The City of Manassas is dedicating $400,000 to expand its long-standing partnerships with SkillSource and Northern Virginia Community College (NOVA). The funds will directly help residents who have been furloughed or are unemployed as a result of the pandemic. “We will be using CARES Act funds to help people get the skills and support services they need to land the jobs they want,” said City Manager Pat Pate. “Manassas has a resilient and diversified economy. Almost all of our businesses will weather this storm … [However], too many of our residents are out of work and we need to address that.”

Using SkillSource as the lead agency, the City is working with NOVA and its own Department of Social Services to provide jobseeker and employer services focused on the needs of individuals. The $400,000 will go towards occupational training, subsidized work experiences, job fairs and worker training. The money will also fund much needed supportive services like transportation, child care, and providing work-related equipment. The Jobseeker Services programs run by SkillSource and the training provided by NOVA already receive federal or state funding that reduces these costs. The City is allocating additional funding of up to $5,000 per participant that, in most cases, eliminates the cost altogether.

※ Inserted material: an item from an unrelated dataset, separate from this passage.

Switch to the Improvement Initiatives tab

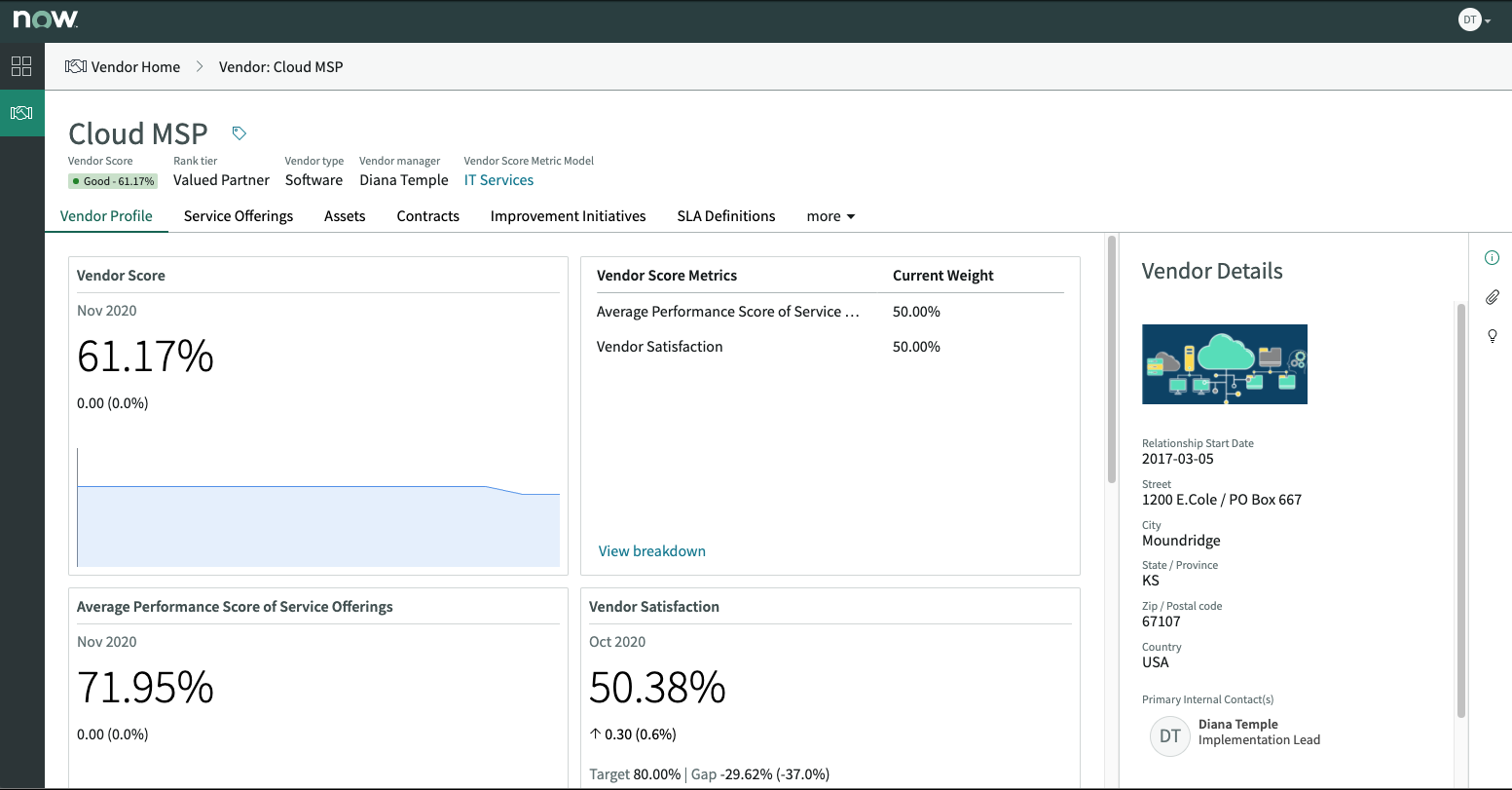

Removing a Barrier and Adding Supportive Services

“By removing cost as a barrier and adding supportive services, the City can best help residents get jobs,” said Economic Development Director Patrick Small. “By helping people get jobs, we help businesses meet their workforce needs. Like most local governments, Manassas initially used CARES Act funds to make small business grants. The City awarded 140 small businesses $2,500 each to help offset the loss of revenues caused by having to close or curtail operations. Most of those businesses were personal service providers and restaurants. The grant programs were anticipated to have a much broader appeal. City leaders were surprised by the low number of applicants who actually qualified to receive grants despite a significant advertising campaign. “Many of the businesses that didn’t qualify or didn’t apply simply didn’t have the revenue losses we expected,” said Small. “That doesn’t mean all of our businesses haven’t been hurt in one way or another.”

The City has also dedicated CARES Act funds to George Mason’s Small Business Development Centers to provide counseling and support services as a way to further help businesses. “Manassas relies heavily on partners in education and workforce development to meet the needs of residents and employers,” said Economic Development Assistant Director Nicole Smith.